An attempt to gather additional data and uncover new information for European Championship tournaments. The two biggest things being aggregation of pitch-by-pitch results to gauge hitter and pitcher effectiveness and putting together the very spotty data on batted balls’ types to make at least some guesses on quality of fielders, team defenses, and batter’s and pitcher’s contributions.
Data limitations and additional details
(specifics for the 2014 tournament to be added...)
Due to limitations of the software used at CEB tournaments (TAS Baseball) and outright omission of some very important data while scoring games as well, the official source is far from perfect. So we have to make the most sense out of what is available.
Notably:
1) Pitch-by-pitch results data – balls, fouls, etc. – doesn’t differentiate for bunt attempts.

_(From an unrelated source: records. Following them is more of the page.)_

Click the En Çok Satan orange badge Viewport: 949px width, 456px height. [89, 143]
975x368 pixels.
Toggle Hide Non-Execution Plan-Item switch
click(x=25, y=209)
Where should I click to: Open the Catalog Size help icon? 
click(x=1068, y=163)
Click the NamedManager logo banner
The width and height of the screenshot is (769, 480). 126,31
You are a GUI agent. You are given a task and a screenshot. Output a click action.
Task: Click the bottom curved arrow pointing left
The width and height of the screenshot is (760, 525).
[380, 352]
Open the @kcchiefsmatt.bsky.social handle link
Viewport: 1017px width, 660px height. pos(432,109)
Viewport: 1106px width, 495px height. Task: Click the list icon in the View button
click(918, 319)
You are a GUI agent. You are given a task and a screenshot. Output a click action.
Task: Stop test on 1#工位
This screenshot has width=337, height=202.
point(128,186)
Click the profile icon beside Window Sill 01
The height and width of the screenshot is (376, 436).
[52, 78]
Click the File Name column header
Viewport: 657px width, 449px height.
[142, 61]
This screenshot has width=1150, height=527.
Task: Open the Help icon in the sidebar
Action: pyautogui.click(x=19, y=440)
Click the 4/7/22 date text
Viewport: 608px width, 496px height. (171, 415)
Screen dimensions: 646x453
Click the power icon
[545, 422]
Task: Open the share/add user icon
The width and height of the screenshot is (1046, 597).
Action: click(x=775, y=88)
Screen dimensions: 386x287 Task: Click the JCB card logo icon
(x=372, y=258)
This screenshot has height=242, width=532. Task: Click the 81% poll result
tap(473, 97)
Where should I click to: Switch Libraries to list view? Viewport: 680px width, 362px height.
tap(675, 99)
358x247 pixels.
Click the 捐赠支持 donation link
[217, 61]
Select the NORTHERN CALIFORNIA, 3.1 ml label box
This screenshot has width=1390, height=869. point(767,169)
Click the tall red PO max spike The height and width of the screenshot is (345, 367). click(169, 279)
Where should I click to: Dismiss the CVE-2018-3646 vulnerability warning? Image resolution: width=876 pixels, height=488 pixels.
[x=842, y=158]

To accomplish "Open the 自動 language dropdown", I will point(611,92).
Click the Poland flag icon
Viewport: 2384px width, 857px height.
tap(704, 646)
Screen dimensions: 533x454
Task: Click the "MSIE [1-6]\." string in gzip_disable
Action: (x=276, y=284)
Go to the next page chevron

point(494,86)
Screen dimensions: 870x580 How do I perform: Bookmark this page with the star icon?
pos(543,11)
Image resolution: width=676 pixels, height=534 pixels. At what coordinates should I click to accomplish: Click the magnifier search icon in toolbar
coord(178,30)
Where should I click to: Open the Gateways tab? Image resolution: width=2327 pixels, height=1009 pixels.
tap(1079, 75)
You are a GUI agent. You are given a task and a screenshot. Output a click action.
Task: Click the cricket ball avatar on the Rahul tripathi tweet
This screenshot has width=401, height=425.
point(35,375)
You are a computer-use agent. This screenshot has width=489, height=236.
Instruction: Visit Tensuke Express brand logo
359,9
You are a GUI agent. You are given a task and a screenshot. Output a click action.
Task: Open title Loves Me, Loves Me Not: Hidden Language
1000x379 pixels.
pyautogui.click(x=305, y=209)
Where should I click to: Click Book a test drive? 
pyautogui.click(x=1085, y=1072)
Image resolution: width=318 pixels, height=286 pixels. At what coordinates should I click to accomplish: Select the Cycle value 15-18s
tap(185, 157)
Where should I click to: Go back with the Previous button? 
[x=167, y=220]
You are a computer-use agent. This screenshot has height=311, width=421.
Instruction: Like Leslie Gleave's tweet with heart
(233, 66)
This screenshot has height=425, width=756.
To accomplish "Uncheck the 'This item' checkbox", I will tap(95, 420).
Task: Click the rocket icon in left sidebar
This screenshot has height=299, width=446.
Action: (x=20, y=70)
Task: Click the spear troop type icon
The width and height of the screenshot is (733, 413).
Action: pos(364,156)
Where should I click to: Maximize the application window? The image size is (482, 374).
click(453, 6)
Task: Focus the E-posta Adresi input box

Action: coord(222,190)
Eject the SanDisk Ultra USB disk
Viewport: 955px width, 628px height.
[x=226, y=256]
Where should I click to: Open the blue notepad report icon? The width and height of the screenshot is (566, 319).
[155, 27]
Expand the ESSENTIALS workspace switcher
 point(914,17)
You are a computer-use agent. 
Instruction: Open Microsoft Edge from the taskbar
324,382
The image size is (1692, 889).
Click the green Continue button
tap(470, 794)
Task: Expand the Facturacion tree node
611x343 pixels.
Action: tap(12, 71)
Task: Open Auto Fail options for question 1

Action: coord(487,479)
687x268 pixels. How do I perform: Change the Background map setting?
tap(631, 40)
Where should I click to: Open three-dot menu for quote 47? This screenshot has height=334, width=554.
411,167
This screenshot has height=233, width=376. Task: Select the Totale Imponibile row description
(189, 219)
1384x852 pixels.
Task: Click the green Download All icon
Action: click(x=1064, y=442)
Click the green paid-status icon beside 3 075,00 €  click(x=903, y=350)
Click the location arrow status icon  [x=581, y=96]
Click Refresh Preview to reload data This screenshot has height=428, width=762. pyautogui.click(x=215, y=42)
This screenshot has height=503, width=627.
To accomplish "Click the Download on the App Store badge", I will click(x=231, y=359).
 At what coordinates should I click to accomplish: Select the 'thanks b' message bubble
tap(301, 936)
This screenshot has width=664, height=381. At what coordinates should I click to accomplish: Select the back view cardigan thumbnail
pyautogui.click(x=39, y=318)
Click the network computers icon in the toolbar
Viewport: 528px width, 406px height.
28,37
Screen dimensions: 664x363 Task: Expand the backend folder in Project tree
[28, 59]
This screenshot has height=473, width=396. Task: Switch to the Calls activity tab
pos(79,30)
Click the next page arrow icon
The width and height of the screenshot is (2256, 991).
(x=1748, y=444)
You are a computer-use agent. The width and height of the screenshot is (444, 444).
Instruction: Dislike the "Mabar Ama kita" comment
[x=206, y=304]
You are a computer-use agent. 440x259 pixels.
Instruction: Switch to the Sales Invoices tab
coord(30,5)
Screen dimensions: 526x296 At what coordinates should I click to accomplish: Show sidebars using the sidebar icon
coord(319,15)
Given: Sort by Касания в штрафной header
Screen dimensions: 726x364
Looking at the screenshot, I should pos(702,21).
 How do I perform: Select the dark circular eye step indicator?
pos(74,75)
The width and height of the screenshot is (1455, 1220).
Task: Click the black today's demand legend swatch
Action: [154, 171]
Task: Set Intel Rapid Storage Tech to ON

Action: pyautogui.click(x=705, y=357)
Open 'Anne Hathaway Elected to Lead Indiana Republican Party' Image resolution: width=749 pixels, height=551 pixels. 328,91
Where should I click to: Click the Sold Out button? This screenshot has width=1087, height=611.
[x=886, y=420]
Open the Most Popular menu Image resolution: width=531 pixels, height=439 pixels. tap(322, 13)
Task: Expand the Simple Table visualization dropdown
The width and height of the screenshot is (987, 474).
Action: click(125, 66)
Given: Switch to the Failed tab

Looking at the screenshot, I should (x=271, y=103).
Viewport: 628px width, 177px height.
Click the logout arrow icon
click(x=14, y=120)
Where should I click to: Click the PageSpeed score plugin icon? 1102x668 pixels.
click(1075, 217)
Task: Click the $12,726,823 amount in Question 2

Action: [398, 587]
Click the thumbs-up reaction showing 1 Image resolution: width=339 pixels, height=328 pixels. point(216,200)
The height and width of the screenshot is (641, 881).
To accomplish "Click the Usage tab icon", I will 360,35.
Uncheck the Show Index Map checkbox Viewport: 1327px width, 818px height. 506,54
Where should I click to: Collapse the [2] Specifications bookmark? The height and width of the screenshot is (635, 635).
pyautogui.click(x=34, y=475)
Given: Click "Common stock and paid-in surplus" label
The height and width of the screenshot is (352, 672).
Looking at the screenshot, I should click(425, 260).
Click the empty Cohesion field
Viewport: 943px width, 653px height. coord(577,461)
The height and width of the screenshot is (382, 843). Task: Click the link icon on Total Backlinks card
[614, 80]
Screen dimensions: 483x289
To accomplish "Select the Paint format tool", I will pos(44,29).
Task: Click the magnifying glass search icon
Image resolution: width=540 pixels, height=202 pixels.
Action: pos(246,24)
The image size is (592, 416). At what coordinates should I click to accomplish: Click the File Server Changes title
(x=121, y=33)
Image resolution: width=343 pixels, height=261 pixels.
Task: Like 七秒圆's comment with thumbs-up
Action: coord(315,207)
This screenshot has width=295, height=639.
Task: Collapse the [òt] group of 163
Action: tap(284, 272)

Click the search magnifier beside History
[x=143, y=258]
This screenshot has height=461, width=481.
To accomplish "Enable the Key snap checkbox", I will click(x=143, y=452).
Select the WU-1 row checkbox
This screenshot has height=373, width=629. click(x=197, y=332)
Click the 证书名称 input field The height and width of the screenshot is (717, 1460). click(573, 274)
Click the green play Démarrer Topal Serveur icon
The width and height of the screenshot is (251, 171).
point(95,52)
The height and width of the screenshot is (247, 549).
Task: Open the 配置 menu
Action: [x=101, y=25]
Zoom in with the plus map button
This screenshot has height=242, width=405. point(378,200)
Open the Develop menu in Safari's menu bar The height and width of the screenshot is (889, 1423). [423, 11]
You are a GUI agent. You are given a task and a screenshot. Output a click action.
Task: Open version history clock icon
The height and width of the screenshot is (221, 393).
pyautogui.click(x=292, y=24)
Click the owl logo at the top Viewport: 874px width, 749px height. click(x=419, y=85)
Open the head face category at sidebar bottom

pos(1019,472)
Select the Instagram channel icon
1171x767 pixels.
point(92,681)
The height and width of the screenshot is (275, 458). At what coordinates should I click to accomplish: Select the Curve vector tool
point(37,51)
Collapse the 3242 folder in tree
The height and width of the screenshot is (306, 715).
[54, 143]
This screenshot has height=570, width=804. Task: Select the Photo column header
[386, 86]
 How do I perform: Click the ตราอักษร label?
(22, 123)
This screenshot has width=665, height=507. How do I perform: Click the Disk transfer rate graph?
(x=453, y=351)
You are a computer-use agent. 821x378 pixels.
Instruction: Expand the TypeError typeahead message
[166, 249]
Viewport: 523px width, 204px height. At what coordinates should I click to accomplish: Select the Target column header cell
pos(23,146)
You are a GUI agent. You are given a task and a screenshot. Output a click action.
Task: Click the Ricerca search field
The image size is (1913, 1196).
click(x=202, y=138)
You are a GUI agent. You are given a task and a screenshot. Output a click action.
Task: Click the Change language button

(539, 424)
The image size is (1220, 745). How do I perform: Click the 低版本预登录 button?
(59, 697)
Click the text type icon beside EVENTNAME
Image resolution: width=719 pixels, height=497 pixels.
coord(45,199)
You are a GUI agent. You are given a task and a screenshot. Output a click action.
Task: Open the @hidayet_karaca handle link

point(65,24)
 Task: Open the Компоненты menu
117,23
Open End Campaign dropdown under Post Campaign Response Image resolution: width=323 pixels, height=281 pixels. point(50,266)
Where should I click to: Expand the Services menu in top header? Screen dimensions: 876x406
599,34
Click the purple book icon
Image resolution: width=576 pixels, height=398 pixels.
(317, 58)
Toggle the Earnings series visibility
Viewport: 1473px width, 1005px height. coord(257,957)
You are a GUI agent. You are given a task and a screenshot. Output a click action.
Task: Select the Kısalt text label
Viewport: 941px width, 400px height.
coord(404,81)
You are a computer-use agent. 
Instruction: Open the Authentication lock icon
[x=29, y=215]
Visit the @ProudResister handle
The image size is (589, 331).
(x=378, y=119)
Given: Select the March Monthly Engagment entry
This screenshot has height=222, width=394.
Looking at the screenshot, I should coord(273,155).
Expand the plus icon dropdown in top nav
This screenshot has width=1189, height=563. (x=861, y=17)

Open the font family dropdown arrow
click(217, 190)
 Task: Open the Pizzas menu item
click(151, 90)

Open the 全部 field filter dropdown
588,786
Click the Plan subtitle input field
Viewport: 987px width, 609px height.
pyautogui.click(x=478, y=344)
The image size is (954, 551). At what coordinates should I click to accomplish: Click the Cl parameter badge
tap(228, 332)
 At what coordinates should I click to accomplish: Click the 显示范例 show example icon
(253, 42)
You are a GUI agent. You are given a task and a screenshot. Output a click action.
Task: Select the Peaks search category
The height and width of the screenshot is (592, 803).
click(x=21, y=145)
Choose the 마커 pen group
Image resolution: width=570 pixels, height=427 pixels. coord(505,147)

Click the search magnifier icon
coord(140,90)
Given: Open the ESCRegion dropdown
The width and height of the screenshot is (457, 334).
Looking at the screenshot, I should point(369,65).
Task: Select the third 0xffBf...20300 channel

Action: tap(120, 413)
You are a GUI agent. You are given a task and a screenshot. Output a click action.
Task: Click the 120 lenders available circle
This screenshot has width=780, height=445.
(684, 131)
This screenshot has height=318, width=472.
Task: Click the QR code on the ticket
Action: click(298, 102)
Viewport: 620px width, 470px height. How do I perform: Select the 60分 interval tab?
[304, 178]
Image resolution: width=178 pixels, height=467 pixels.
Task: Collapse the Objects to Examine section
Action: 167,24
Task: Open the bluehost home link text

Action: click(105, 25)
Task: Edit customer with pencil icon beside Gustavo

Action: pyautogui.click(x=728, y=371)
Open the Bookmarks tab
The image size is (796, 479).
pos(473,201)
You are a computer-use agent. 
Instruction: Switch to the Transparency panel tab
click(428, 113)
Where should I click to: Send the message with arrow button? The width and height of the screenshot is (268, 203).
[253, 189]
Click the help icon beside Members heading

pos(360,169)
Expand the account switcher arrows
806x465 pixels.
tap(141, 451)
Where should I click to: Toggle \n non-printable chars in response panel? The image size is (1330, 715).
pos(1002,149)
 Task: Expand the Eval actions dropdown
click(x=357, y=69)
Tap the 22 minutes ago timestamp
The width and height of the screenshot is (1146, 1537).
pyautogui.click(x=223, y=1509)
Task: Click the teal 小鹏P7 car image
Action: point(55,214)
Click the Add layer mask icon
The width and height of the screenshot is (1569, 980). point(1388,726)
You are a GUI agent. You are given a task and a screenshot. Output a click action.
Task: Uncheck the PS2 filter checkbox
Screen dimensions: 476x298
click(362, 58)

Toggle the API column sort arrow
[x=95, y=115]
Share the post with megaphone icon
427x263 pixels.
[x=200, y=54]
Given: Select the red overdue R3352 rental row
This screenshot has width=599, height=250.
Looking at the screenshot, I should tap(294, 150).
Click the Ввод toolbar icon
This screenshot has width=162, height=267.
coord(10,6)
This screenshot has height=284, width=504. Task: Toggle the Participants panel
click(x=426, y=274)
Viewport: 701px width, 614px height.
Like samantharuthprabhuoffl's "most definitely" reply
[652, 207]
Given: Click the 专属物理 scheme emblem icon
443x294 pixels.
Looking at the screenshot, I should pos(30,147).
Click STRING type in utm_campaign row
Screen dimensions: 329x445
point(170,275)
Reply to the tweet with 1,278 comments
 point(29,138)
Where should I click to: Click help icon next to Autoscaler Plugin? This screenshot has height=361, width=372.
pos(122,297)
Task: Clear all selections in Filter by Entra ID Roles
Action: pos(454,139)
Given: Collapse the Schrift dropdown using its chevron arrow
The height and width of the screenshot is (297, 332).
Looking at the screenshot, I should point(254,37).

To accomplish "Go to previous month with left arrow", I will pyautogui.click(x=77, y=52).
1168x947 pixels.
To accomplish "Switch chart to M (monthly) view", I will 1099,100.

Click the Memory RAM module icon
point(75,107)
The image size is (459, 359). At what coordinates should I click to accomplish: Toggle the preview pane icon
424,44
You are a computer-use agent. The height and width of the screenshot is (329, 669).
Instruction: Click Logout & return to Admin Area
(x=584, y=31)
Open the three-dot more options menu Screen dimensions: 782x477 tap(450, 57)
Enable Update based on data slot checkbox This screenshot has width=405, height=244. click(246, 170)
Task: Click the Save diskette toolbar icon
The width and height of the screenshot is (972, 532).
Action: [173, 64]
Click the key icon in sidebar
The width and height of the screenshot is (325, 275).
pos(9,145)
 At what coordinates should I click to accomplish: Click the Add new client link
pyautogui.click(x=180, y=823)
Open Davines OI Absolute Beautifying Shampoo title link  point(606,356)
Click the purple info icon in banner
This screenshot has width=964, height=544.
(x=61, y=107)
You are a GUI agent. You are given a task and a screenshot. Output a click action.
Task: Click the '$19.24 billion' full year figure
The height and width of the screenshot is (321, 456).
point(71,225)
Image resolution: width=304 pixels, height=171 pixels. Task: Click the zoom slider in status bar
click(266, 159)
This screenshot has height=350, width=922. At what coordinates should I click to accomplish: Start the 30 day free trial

Hence, bunts and non-bunts have to be bundled together.
2) Original HTML game logs do not contain pitch-by-pitch information for unfinished plate appearances when the third out is made on the bases, so overall pitch totals are going to be slightly off
3) No data on batted ball’s types (grounder, liner, fly, etc.), hit direction and strength being kept – meaning no data on batted balls resulting in base hits, which is a huge omission - except for very generic descriptions of base hits like a “single through the left side” or a “single to left field”, etc.
The main goal here is to just try and divide all hits into two groups: groundballs and airballs.
Unfortunately, there’s no way to differentiate between line drive hits and fly ball hits – hence, only airballs or non-grounders.
Depending on available descriptions of base hits, the following assumptions are made:
a) infield hits and hits “through the infield” are designated as grounders;
b) singles and doubles “down the lf and rf foul lines” are also counted as grounders (big assumption);
c) all base hits “to the outfield” are considered as airballs and scored as flyballs (they could’ve been marked as line drives just as well).